Unit testing
Inko's standard library provides a module used for writing unit tests:
std.test
. Using this module one writes their unit tests like so:
import std.test.Tests
fn pub tests(t: mut Tests) {
t.test('The name of the test') fn (t) {
t.equal(10, 20)
}
}
Each test can specify one or more expectations to check. If an expectation fails, the failure is recorded and the test continues running. Not aborting the test upon the first failure makes it easier to measure progress and makes the testing process less frustrating, as you aren't shown only the first failure per test.
Tests are run in a randomised order, and concurrently. By default the number of concurrent tests equals the number of available CPU cores, but this can be changed if necessary.

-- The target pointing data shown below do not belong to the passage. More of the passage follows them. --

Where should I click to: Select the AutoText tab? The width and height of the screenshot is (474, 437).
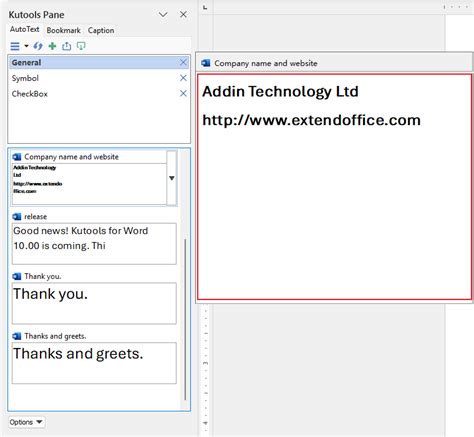[24, 29]
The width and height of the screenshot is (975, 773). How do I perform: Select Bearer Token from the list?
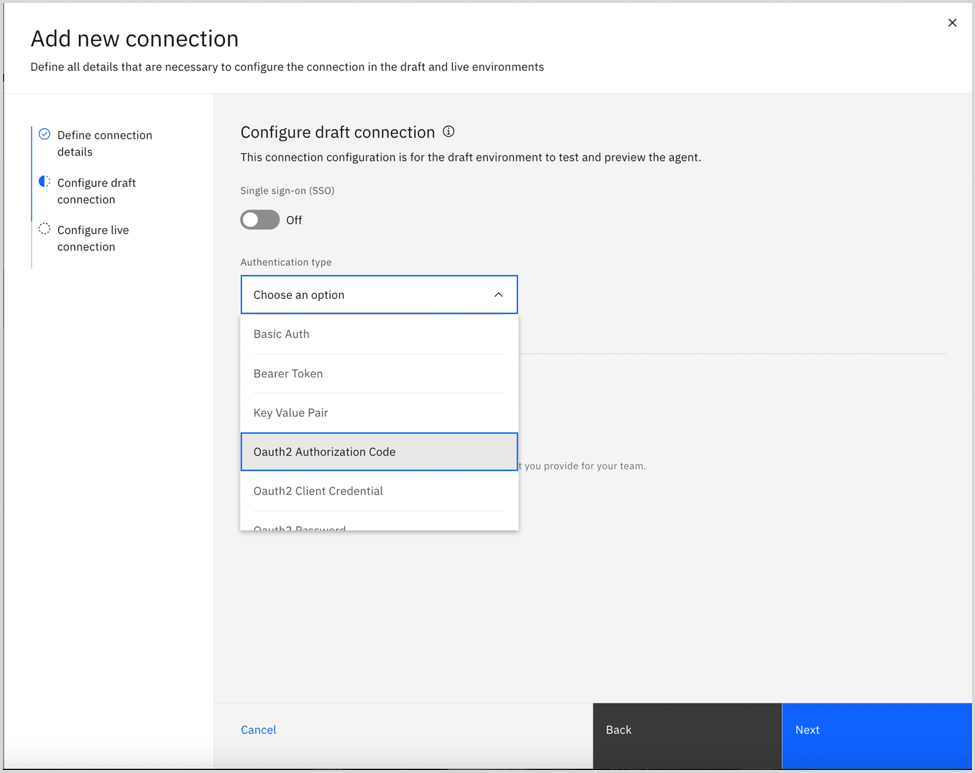pos(378,373)
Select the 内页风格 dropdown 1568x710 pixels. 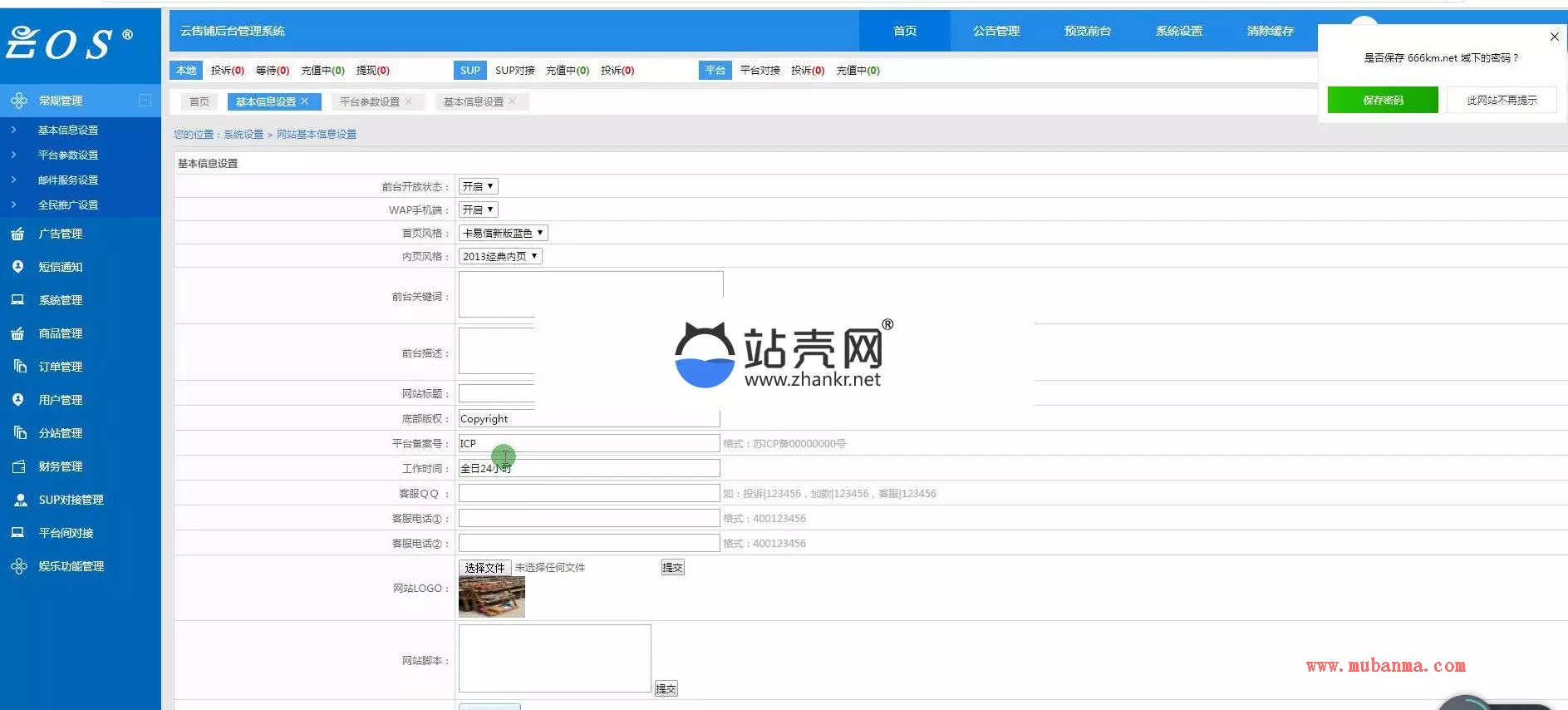(x=500, y=257)
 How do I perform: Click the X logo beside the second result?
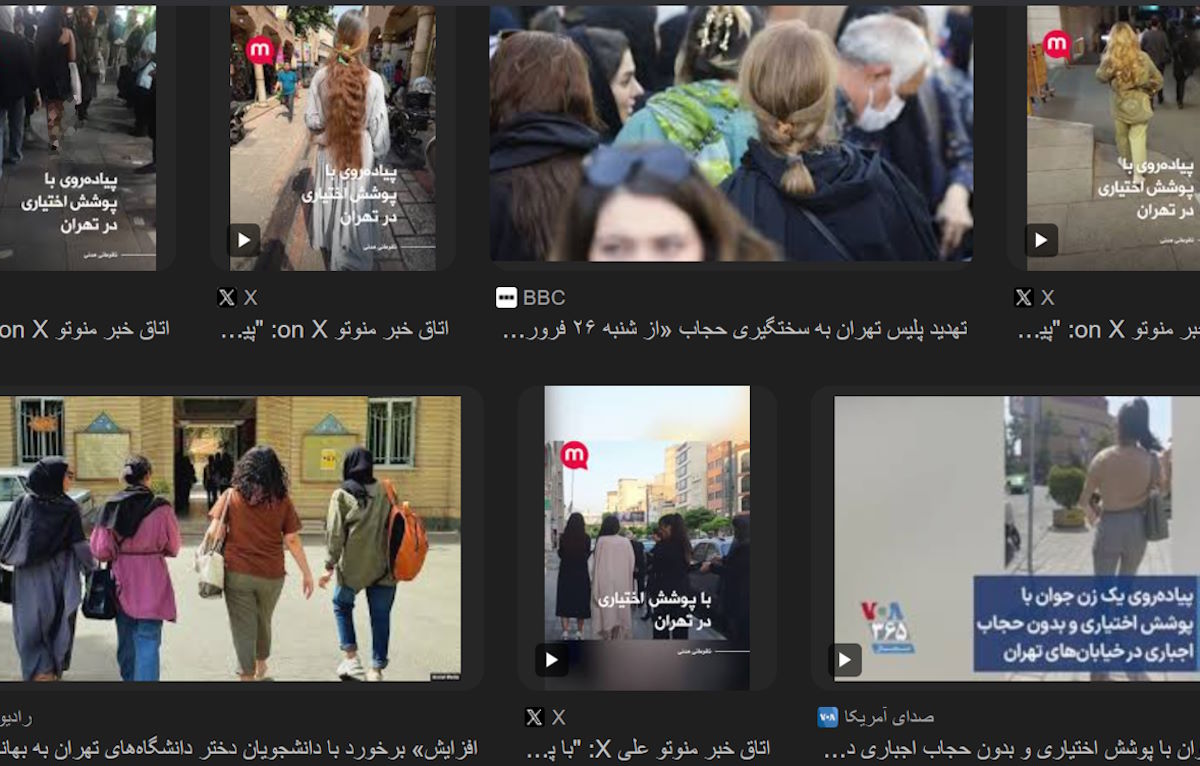[228, 297]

For more information about the testing API, take a look at the source code of
the std.test
module.
Note
In the future Inko will support generating source code documentation, at which point looking at the source code is no longer necessary.
Testing structure
Test files follow the naming convention of test_X.inko
, where X is the name of
the module tested. Tests are to be placed in a directory called test
and
mirror the module hierarchy of the module they are testing. For example, the
tests for the standard library are organised as follows:
std/test/
└── std
├── fs
│ ├── test_dir.inko
│ ├── test_file.inko
│ └── test_path.inko
├── net
│ ├── test_ip.inko
│ └── test_socket.inko
├── test_array.inko
├── test_bool.inko
├── ...
└── test_tuple.inko
Running tests
With these files in place you can run your tests using inko test
. When doing
so, make sure your current working directory is the directory containing the
test
directory, otherwise Inko won't find your unit tests.
The inko test
command supports filtering tests by their name. For example, to
run tests of which the name contains "kittens" you'd run the tests like so:
inko test kittens
You can also filter by a file path, only running the tests in that file:
inko test test_kittens.inko
Testing private types and methods
Following the structure outlined above, you're able to test private types and
methods, as tests and the modules they are testing both exist in the same root
namespace. That is, tests for std.foo
would be located in the module
std.test_foo
, and thus have access to private types and methods defined in any
module under the std
root namespace. This in turn removes the need to mark
types or methods as public just so you can test them.